Es geht ihr einzig und allein um die Vermittlung von personalen, sozialen, fachlichen und methodischen Kompetenzen die sich in den Dimensionen Wahrnehmung und Beobachtung, Gefühl, Denken, Erfahrung, Kommunikation und Interaktion, Argumentieren und Urteilen, Planen und Handeln ausdifferenzieren.

Das scheint uns der diskursethische Auftrag im XXI Jahrhundert zu sein.

Es dürfte den Gesetzgeber interessieren, dass in Deutschland (2006) ein juristisches Team (*) zur Verfassungsmäßigkeit eines Ethik-Pflichtfaches und einer religionskundlichen Grundbildung für alle Schülerinnen und Schüler Stellung genommen hat.
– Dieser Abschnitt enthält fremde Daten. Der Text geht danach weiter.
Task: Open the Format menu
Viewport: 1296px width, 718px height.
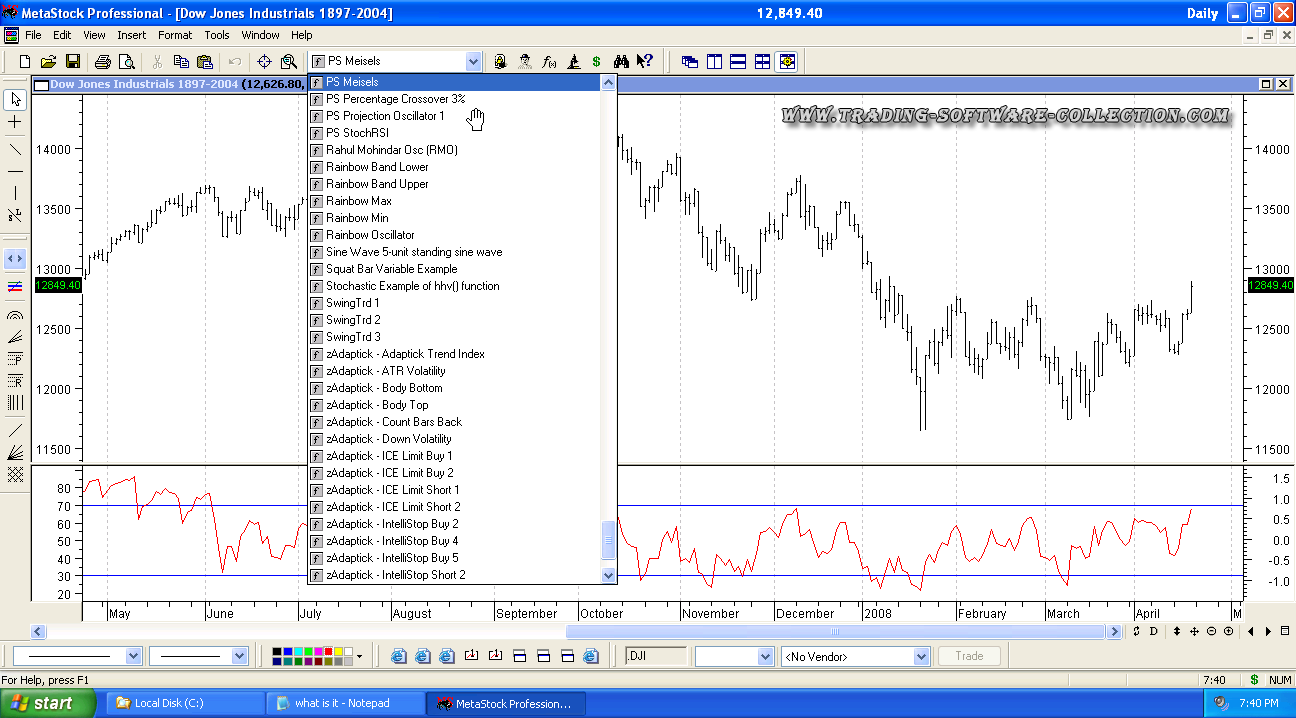Action: tap(175, 35)
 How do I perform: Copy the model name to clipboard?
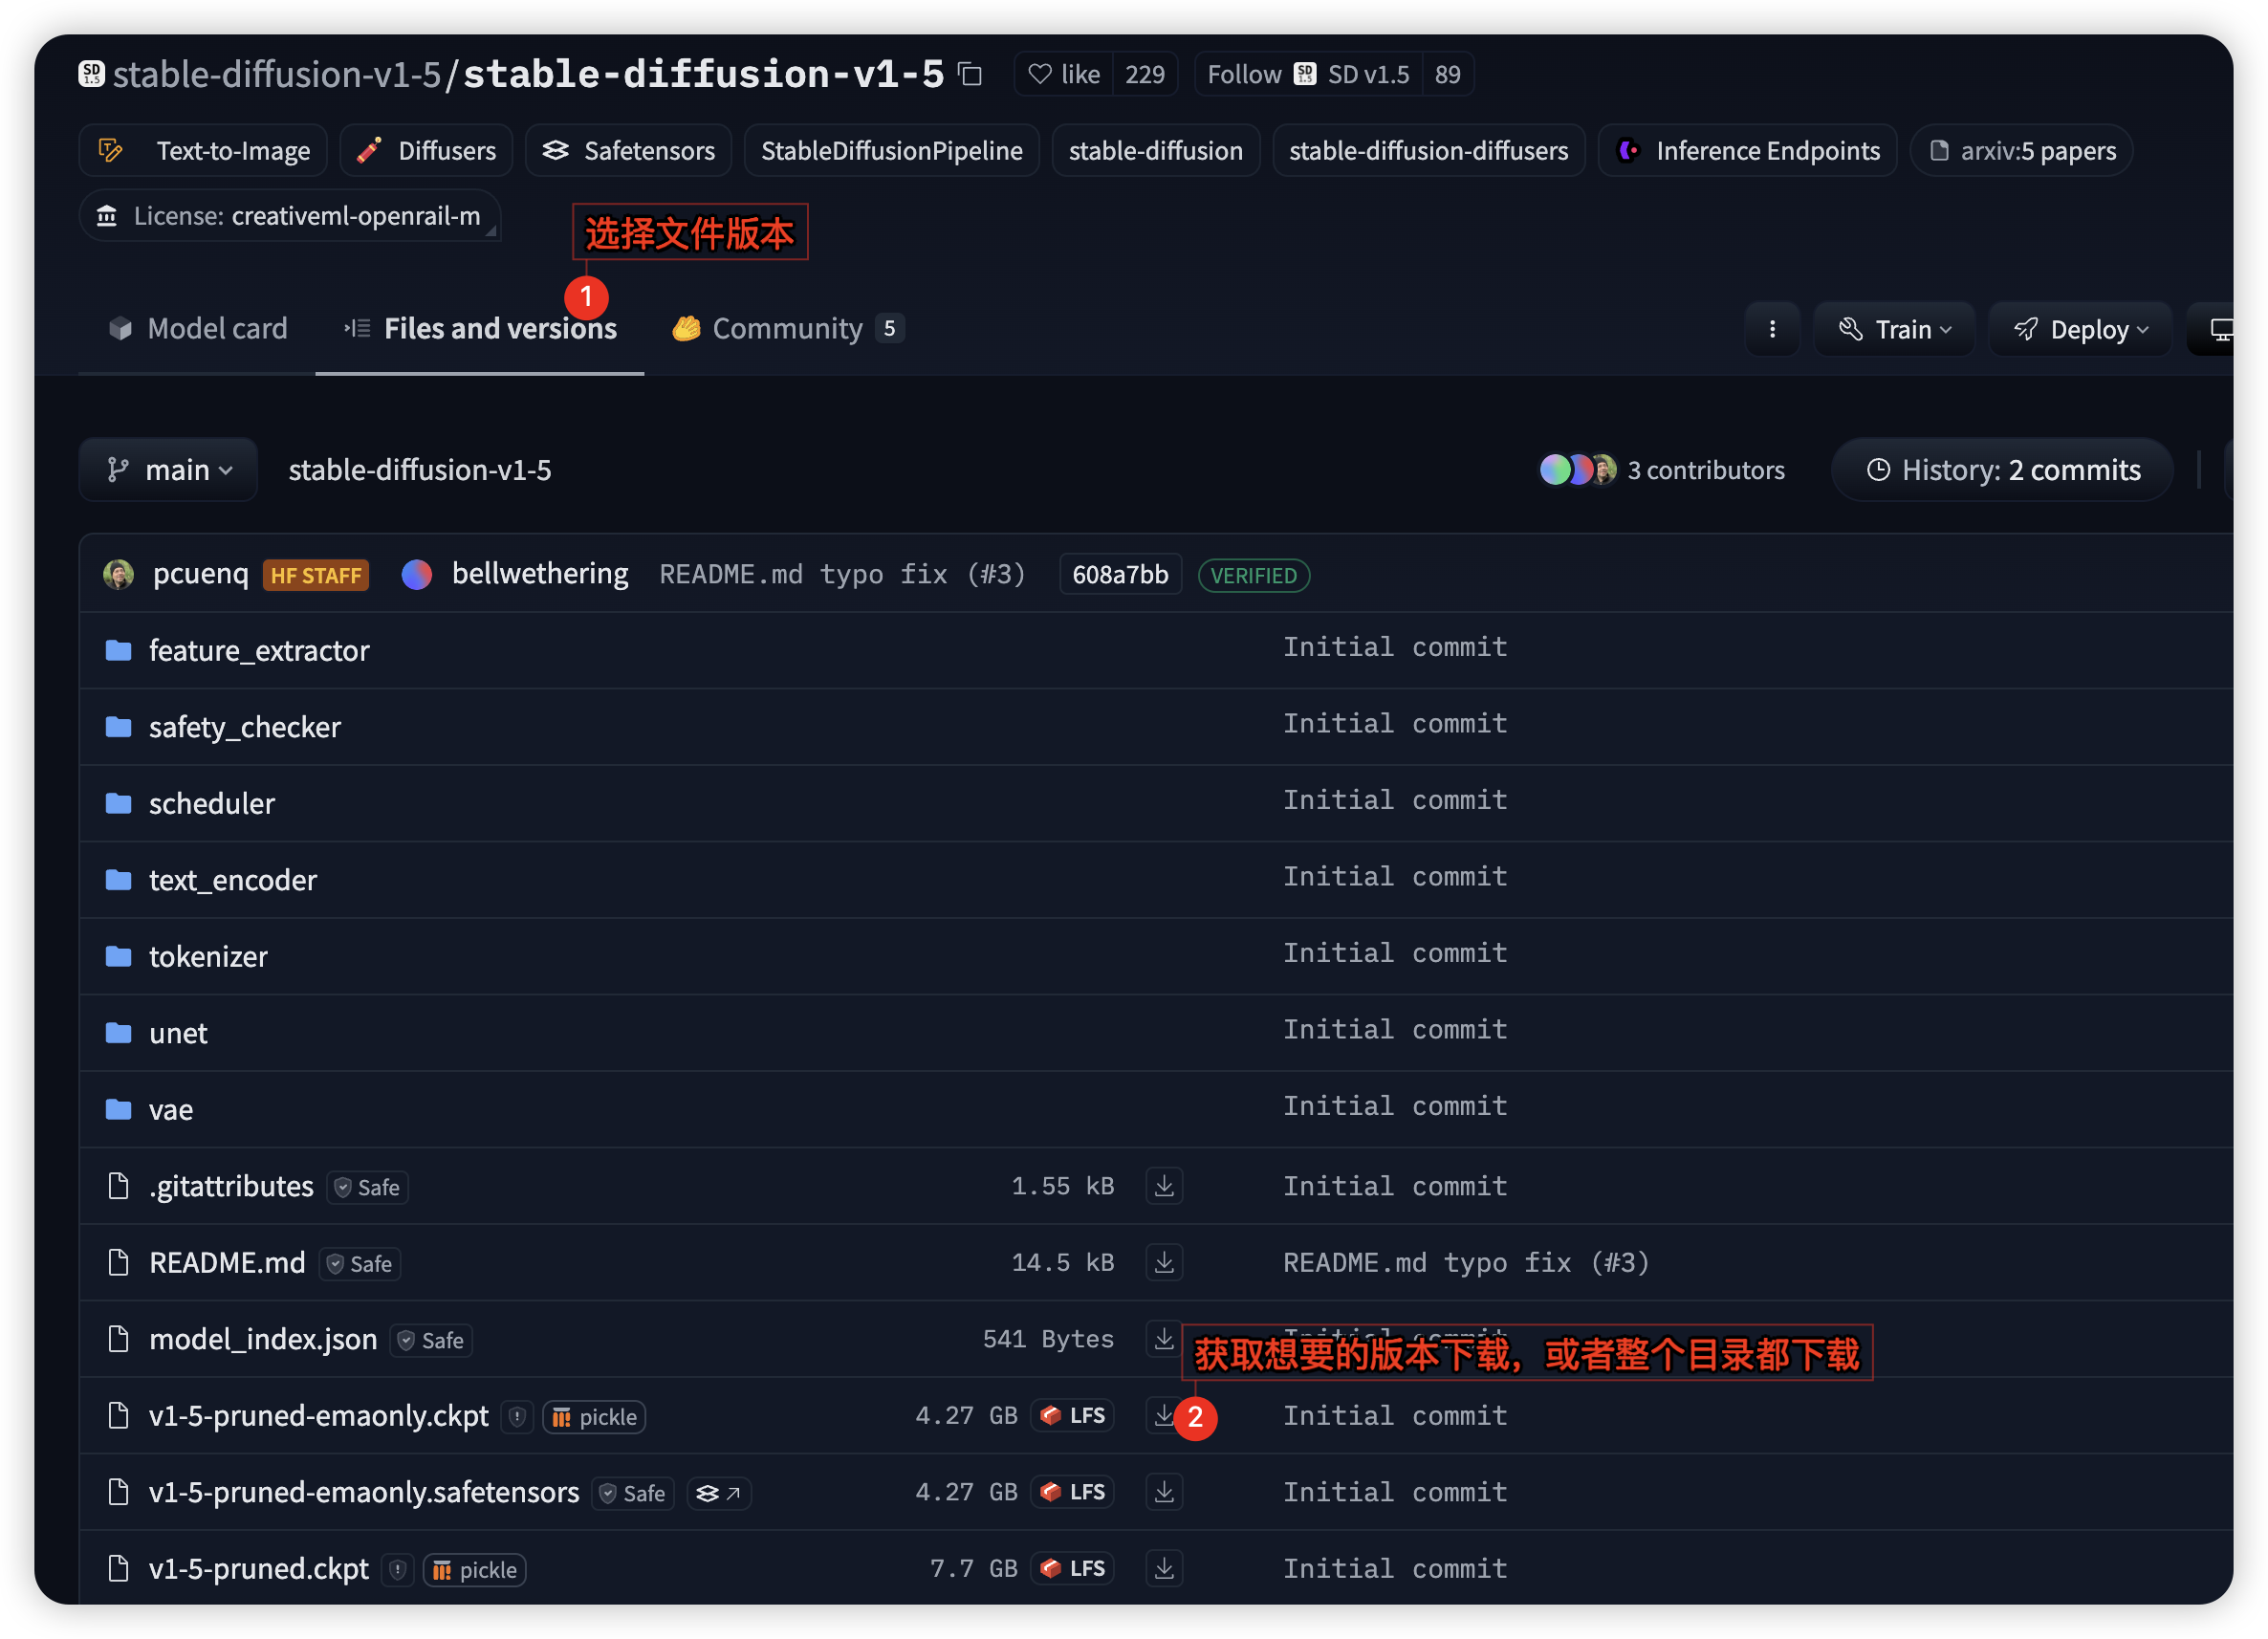click(x=969, y=73)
Jedenfalls ist inzwischen die Möglichkeit gegeben, auch in Luxemburg die Diskussion über die Werteerziehung, im Sinne des Europarates, sachlich, überparteilich und vor allem im Interesse der zukünftigen Generationen zu führen.

Hochachtungsvoll,

Rita JEANTY
Patricia PETTINGER
Professeures de Philosophie et de Formation morale et sociale




(*) Dr. Gerhard CZERMAK, Richter am Verwaltungsgericht a.D., Dr. Peter von FELDMANN, Vorsitzender Richter am Oberverwaltungsgericht a.D., Dr. Gabriele KUHN-ZUBER, Persönliche Referentin des Präsidenten des Sozialverbandes Deutschlands, e.V.